Der Boom ist ein Krisensymptom. Wenn Unternehmen ihre Gewinne nicht länger gewinnbringend im eigenem Geschäft (re-)investieren können, parken sie Geld an der Börse. Sind diese Unternehmen Aktiengesellschaften, kaufen sie eigene Aktien auf, um deren Kurs zu pushen und schaffen sich damit selbst eine zusätzliche Kreditsicherheit und Bonität, die reichlich dubios ist.

Die Gewinnmöglichkeiten an der Börse konkurrieren schließlich "erfolgreich" mit den eher mageren Kapitalrenditen der Realwirtschaft, die dadurch weiter erodiert.

Der neue Block der Besserverdienenden

Der Moloch wird jetzt zusätzlich vom Steuerzahler mit frischen Opfern gefüttert, und das bekannte Problem der Finanzialisierung der Wirtschaft verstärkt werden. Dabei ähneln die Kurs-Gewinn-Verhältnisse und insbesondere das Shiller-KGV bereits denen kurz vorm Platzen der Internetblase im Jahr 2000.

Für die Aktienrente sollen zehn Milliarden Euro an der Börse geparkt [6] und damit dem Geldkreislauf entzogen werden.

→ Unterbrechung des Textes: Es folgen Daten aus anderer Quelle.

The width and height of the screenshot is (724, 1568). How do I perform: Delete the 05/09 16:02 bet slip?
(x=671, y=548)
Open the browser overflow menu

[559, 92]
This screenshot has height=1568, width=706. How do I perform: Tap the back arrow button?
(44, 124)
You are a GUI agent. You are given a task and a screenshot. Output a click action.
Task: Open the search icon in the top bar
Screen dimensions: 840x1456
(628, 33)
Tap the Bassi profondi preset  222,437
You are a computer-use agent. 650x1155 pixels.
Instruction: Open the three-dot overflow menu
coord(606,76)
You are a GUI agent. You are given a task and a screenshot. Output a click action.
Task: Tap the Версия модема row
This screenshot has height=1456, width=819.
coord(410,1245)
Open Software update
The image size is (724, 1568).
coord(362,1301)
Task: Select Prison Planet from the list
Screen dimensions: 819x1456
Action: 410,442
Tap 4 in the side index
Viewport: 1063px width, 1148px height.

Zum Zeitpunkt, da dieses Geld zurückgeholt werden soll, wird ein Betrag X dann abermals (!) dem Geldkreislauf entzogen, dessen Höhe davon abhängig ist, ob der Aktienkurs zwischenzeitlich gesunken oder gestiegen ist.

Zum Betrag X wäre als ein Gewinn immer lediglich ein etwaiger Zufluss aus dem Ausland zu addieren, falls Ausländer Aktien kaufen - tatsächlich besteht aber tendenziell ein Nettoabfluss [7]. In der Zwischenzeit fehlen unserer Volkswirtschaft zehn Milliarden Euro, die ihr wachsendes Einkommen brächten, das so verloren geht.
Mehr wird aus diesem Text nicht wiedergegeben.